When we left for the beach, the Clementine card was misplaced and eventually forgotten by G. But not by me:-) I don't really believe in signs, so I'm not sure why it makes me a tad sad that Gabriel's fallen out of love with a scrap of paper. But it sort of does. Could just be a sign that the waiting is making me insane! Truly.

Seeing stars

When I'm all done catching up on missed Bachelorette episodes (sad, I know) I'll post all our beach pictures along with a few cute stories to go along with them. But first, I have very pressing business that requires feedback!

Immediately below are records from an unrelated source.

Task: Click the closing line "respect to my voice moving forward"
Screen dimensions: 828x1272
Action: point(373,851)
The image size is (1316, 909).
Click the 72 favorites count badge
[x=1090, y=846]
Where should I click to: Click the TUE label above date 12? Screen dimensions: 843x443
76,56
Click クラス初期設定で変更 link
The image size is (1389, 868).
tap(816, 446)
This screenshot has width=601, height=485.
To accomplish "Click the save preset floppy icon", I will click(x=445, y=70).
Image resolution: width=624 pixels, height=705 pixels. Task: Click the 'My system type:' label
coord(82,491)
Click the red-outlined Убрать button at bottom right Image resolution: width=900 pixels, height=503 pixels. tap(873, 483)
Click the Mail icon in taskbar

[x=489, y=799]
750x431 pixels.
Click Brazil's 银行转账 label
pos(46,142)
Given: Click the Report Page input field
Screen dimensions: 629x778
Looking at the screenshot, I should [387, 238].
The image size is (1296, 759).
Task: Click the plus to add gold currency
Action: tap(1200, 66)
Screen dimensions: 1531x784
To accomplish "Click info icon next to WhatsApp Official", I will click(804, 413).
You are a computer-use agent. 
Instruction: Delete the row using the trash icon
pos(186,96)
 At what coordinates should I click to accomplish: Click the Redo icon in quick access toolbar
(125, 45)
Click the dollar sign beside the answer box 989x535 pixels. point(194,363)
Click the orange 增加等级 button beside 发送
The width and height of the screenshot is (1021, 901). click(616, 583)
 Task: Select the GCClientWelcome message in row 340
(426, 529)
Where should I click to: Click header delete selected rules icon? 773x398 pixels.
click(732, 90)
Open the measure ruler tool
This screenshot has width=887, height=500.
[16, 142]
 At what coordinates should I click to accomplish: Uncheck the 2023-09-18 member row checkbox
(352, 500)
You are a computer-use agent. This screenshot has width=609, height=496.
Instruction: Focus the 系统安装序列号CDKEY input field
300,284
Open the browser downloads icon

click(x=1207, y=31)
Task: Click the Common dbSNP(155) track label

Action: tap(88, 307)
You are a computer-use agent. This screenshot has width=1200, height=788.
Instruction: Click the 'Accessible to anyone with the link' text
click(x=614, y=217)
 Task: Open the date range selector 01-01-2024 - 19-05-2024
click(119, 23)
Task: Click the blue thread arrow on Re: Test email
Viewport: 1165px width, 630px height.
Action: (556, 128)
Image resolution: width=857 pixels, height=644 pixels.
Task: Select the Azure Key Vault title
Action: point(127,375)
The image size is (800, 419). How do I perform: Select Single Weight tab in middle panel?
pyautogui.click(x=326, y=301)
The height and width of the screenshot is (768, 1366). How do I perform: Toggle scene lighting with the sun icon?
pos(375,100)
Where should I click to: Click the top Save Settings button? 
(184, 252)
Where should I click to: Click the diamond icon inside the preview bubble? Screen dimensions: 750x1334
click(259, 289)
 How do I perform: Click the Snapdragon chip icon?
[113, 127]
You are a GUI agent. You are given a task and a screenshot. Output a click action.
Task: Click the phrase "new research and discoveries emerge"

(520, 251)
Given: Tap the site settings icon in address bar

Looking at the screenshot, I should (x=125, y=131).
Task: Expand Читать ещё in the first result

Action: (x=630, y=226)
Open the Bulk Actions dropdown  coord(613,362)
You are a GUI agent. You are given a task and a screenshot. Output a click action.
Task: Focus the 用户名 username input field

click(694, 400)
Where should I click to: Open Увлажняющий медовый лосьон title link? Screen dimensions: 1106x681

My sunglasses broke on the beach one day. Kevin was on his way out to Target to buy bandaids so I asked him to pick me up a pair of shades. My sisters and mother looked at me in bewilderment... how was I going to trust Kevin's taste in eyewear?!?! I really didn't want to have to pack up and leave the beach midday, so I gave him some basic instructions: Buy girl glasses. You know, big and black. How tough could it be, right?

He almost nailed it. The glasses he returned with were indeed big and black. They also happened to have gigantic silver stars on them. Guess I forgot to say no adornments:-) No matter, they did the trick.


So here's the question I pose to you... can my superstar shades be worn in public (as opposed to "beach public," which as we all know, is a lot more forgiving of fashion blunders)?!?!

This blog was born in the summer of 2007. We'd just bought a very old house and our son, who had recently turned two, was beginning to say some very funny things. I figured I'd use the blog to document both the house's changes and his. Since then, we've embarked on our second adoption--one day soon, we hope to bring home a daughter from Ethiopia. Somewhere along the way, this blog replaced all the unfinished baby books, scrapbooks and journals that we all start and restart throughout our lives to prove that we were here.